Start of INPUT MATERIAL
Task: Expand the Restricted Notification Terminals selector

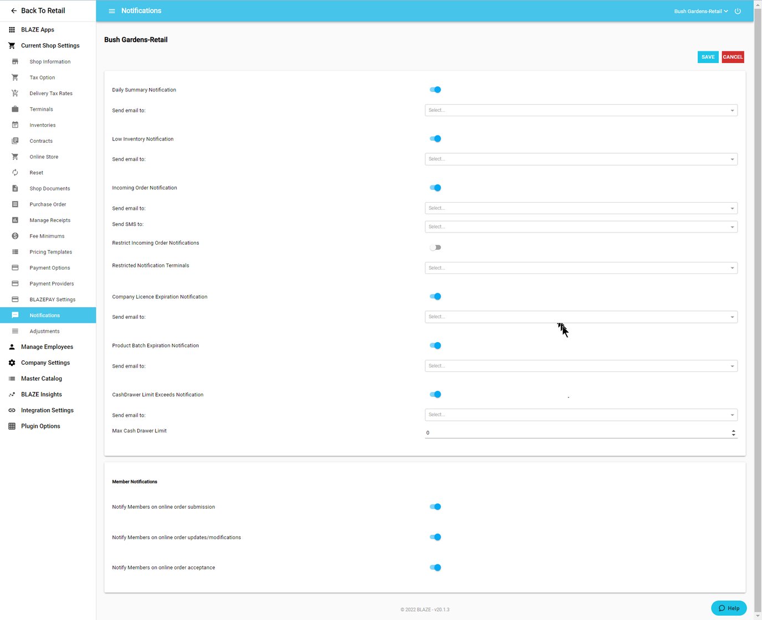Action: 580,267
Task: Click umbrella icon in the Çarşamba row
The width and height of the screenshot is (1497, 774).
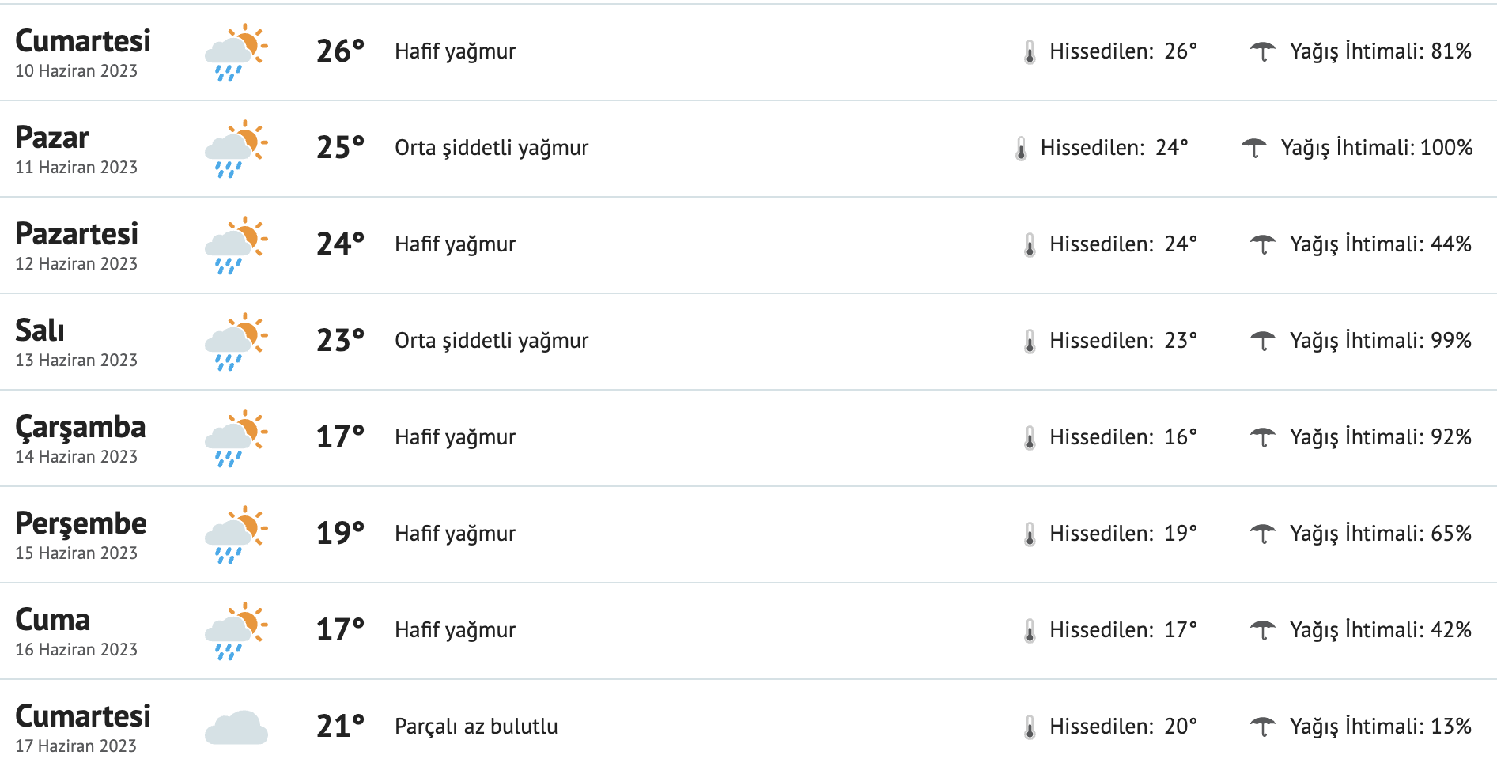Action: point(1262,437)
End of INPUT MATERIAL
* **THE PROBLEM**
Extract every line of text from the records above, reproducing each verbatim and omitting the pictures.

* **RESULT**
Task: Expand the Restricted Notification Terminals selector

Action: 580,267
Task: Click umbrella icon in the Çarşamba row
The width and height of the screenshot is (1497, 774).
Action: point(1262,437)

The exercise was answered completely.